EXERCISE DIRECTIONS
Each line from the one containing "Instruction: Open oldschool's profile avatar" to the end of the entries below is to be set down exactly; the pictures are not.

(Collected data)
※

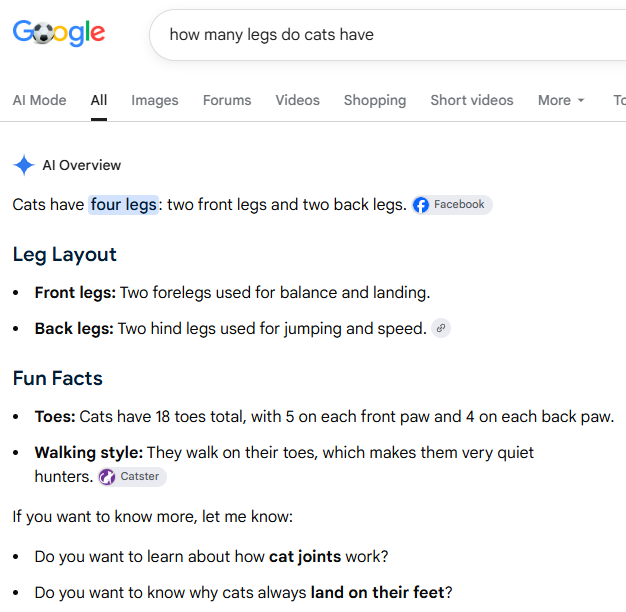Open the Shopping tab
This screenshot has width=626, height=612.
coord(375,100)
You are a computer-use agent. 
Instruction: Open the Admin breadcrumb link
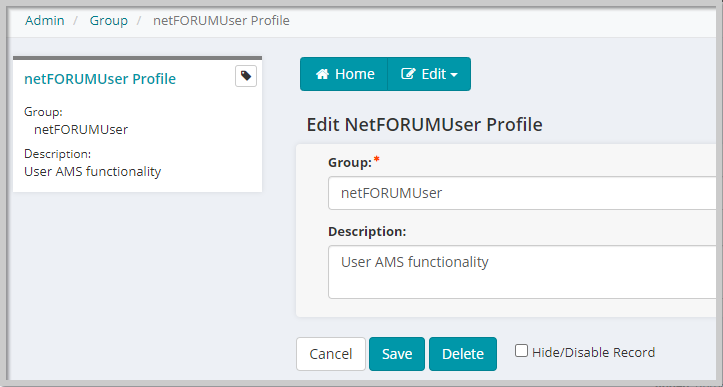45,20
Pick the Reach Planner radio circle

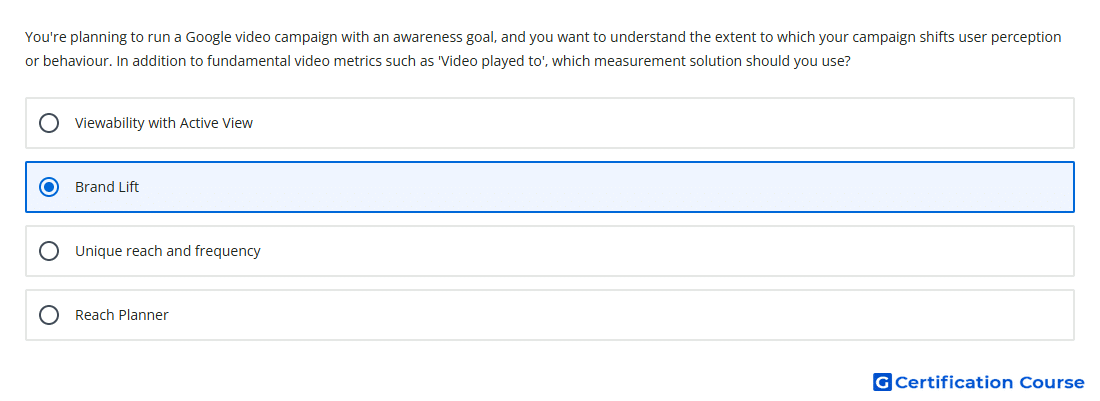49,315
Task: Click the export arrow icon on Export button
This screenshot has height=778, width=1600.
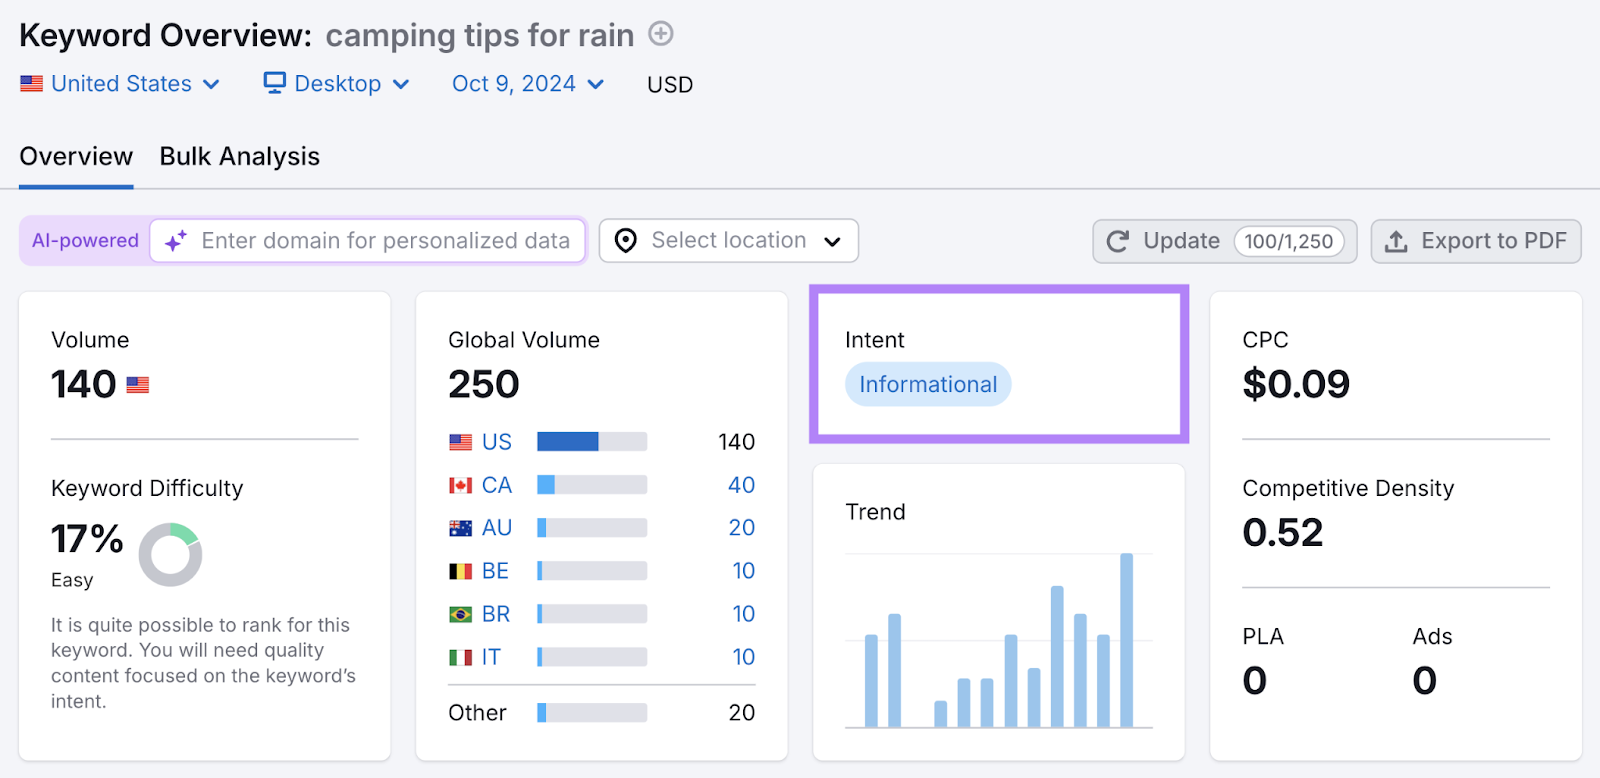Action: 1396,240

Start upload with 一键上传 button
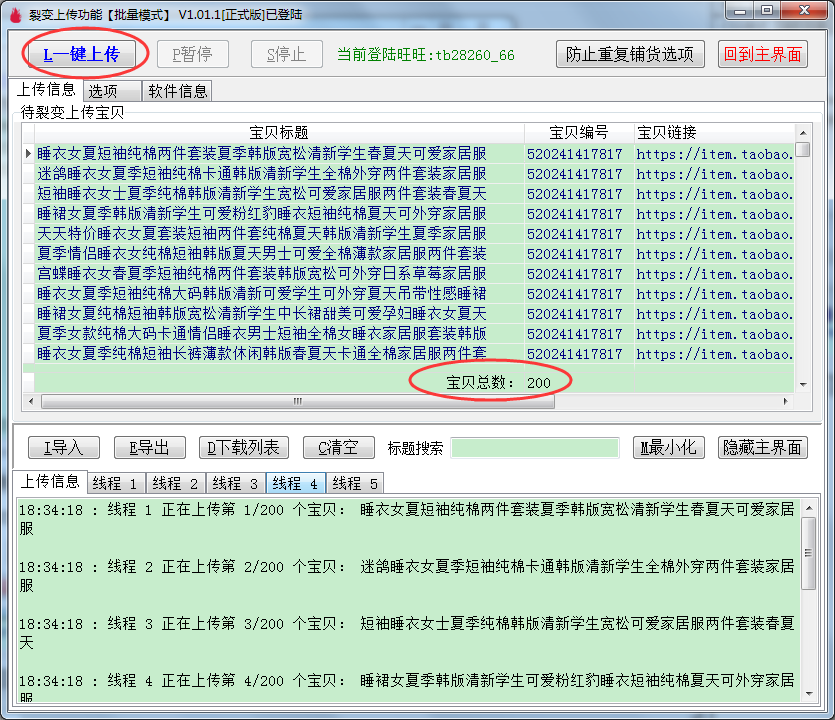pos(83,52)
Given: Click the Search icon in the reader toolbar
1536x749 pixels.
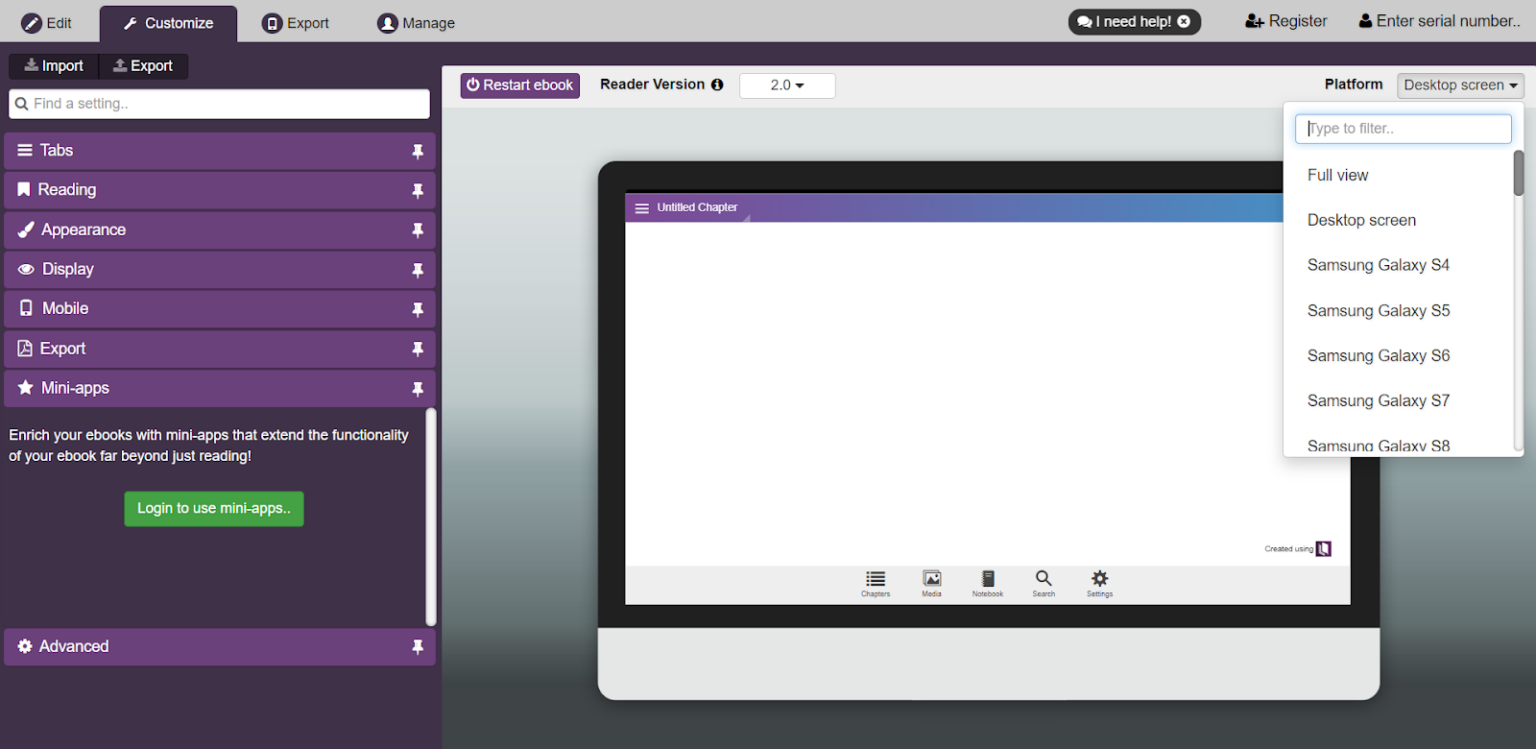Looking at the screenshot, I should (x=1043, y=584).
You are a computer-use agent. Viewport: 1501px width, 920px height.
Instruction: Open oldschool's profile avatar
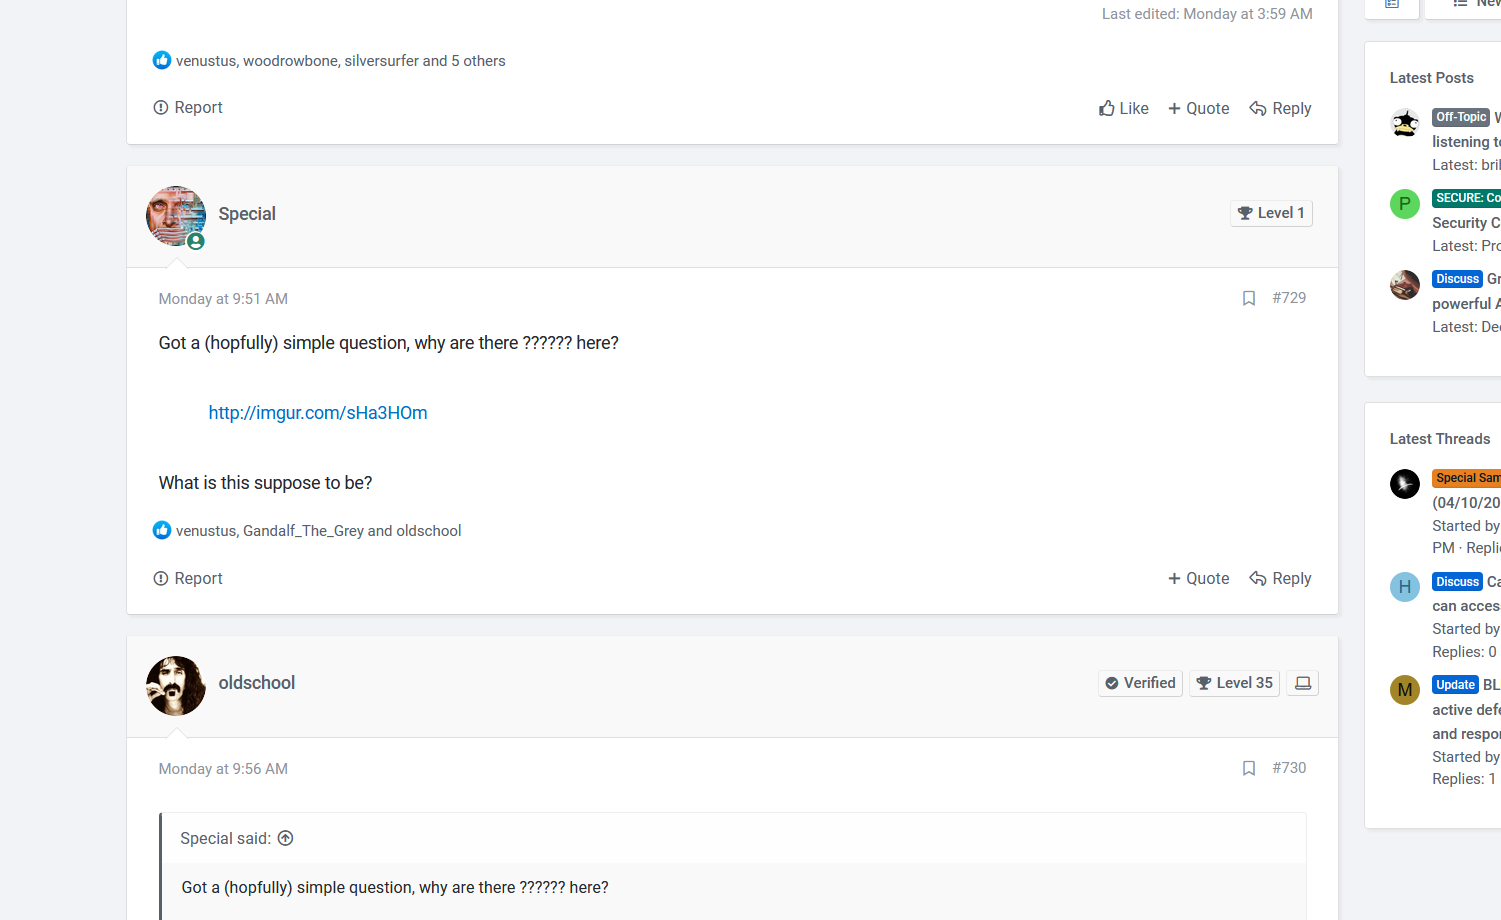[176, 686]
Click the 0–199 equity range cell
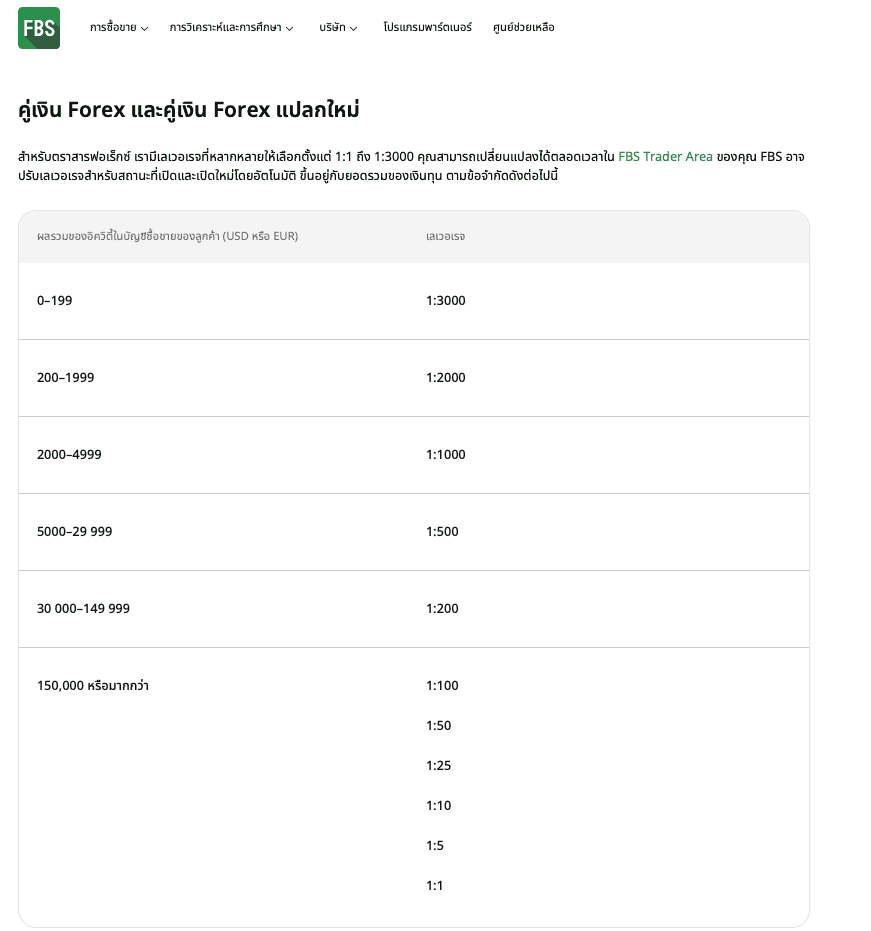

※

WRITTEN SOLUTION
Instruction: Open oldschool's profile avatar
[176, 686]
Click the 0–199 equity range cell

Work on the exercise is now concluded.